* _What to work on_
The answer must consist only of the lines from the line with "Task: Click the portrait" to the line with "Click the Create game button", both included, exactly as they stand below.

[Collection entries]

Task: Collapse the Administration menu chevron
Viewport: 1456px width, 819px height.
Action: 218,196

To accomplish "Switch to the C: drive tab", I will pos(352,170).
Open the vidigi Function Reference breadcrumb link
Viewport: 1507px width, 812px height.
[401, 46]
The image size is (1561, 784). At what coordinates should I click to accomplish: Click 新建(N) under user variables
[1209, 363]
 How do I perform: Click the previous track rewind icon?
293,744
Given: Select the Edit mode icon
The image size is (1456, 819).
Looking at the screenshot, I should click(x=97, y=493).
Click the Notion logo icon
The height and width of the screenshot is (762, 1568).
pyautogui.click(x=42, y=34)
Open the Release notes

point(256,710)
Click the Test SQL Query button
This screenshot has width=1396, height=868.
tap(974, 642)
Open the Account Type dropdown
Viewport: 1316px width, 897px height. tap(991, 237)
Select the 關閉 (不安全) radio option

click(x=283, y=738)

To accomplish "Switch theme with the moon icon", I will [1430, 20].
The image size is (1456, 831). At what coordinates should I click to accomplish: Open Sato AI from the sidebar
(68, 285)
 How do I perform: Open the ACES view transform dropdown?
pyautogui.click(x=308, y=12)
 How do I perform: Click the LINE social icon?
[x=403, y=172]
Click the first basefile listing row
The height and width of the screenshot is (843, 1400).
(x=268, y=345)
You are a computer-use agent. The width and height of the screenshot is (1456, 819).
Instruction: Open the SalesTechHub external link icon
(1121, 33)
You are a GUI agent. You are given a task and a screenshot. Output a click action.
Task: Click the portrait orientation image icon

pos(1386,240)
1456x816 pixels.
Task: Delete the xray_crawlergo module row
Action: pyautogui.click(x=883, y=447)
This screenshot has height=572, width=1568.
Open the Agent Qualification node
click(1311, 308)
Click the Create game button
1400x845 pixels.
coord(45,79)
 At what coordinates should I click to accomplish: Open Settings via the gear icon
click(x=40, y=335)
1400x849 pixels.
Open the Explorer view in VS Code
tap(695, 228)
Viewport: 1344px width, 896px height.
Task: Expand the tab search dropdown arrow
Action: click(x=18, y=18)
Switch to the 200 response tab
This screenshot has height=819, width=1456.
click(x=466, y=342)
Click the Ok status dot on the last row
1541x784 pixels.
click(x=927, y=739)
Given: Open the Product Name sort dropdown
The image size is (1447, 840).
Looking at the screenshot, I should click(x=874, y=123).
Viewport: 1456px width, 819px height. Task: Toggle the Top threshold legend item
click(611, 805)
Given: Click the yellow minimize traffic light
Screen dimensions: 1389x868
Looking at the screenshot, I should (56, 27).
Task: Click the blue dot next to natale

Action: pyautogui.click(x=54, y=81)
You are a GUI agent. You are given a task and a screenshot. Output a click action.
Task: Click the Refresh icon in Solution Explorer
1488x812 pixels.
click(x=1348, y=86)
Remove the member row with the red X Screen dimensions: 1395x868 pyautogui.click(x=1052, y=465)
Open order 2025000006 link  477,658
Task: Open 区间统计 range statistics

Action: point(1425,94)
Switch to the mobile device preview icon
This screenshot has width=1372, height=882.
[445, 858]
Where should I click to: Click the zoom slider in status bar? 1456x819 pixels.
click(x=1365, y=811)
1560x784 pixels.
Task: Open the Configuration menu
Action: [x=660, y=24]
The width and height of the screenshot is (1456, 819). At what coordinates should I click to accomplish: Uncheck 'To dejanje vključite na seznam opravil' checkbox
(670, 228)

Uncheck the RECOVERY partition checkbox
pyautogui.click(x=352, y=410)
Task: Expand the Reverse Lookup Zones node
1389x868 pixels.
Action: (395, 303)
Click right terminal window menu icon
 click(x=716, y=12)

* _Result for this exercise_
Task: Click the portrait orientation image icon

pos(1386,240)
1456x816 pixels.
Task: Delete the xray_crawlergo module row
Action: pyautogui.click(x=883, y=447)
This screenshot has height=572, width=1568.
Open the Agent Qualification node
click(1311, 308)
Click the Create game button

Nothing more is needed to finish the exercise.